Gibbsian properties and convergence of the iterates for the Block Averaging Transformation

TL;DR

This paper studies the Gibbsian properties and convergence behavior of the Block Averaging Transformation applied to the 2D Ising model, revealing different properties above and below the critical temperature and employing advanced expansions near phase coexistence.

Contribution

It provides a detailed analysis of the Gibbsian nature and convergence of the renormalized measure for the 2D Ising model across different temperature regimes, including near criticality.

Findings

For T > T_c, the measure is strongly Gibbsian.

For T < T_c, the measure is weakly Gibbsian.

Convergence of the renormalized potential is strong above T_c and weak below T_c.

Abstract

We analyze the Block Averaging Transformation applied to the two--dimensional Ising model in the uniqueness region.

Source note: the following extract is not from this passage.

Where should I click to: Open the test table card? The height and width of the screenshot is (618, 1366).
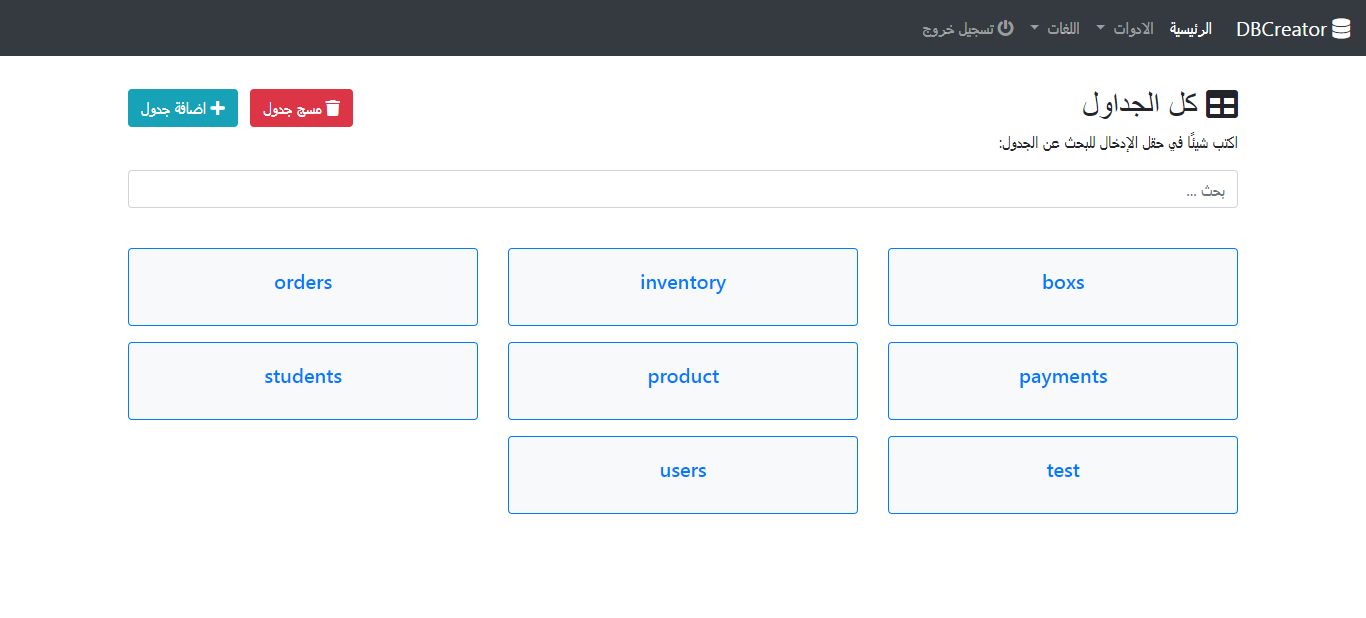click(x=1063, y=474)
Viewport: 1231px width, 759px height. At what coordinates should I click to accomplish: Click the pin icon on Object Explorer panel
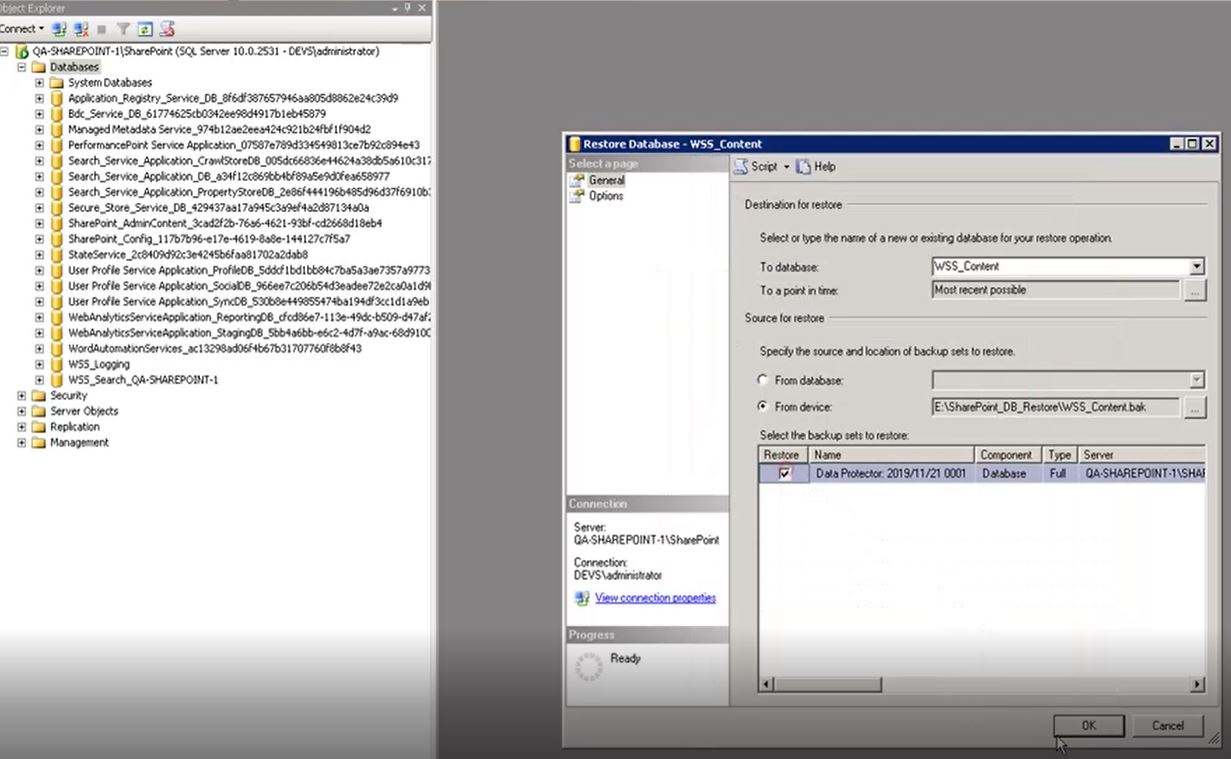(x=408, y=7)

We discuss the Gibbs property of the renormalized measure and the convergence of renormalized potential under iteration of the map. It turns out that for any temperature $T$ higher than the critical one $T_c$ the renormalized measure is strongly Gibbsian, whereas for $T<T_c$ we have only weak Gibbsianity. Accordingly, we have convergence of the renormalized potential in a strong sense for $T>T_c$ and in a weak sense for $T<T_c$. Since we are arbitrarily close to the coexistence region we have a diverging characteristic length of the system: the correlation length or the critical length for metastability, or both. Thus, to perturbatively treat the problem we use a scale--adapted expansion. The more delicate case is $T<T_c$ where we have a situation similar to that of a disordered system in the presence of a Griffiths' singularity. In this case we use a graded cluster expansion whose minimal scale length is diverging when approaching the coexistence line.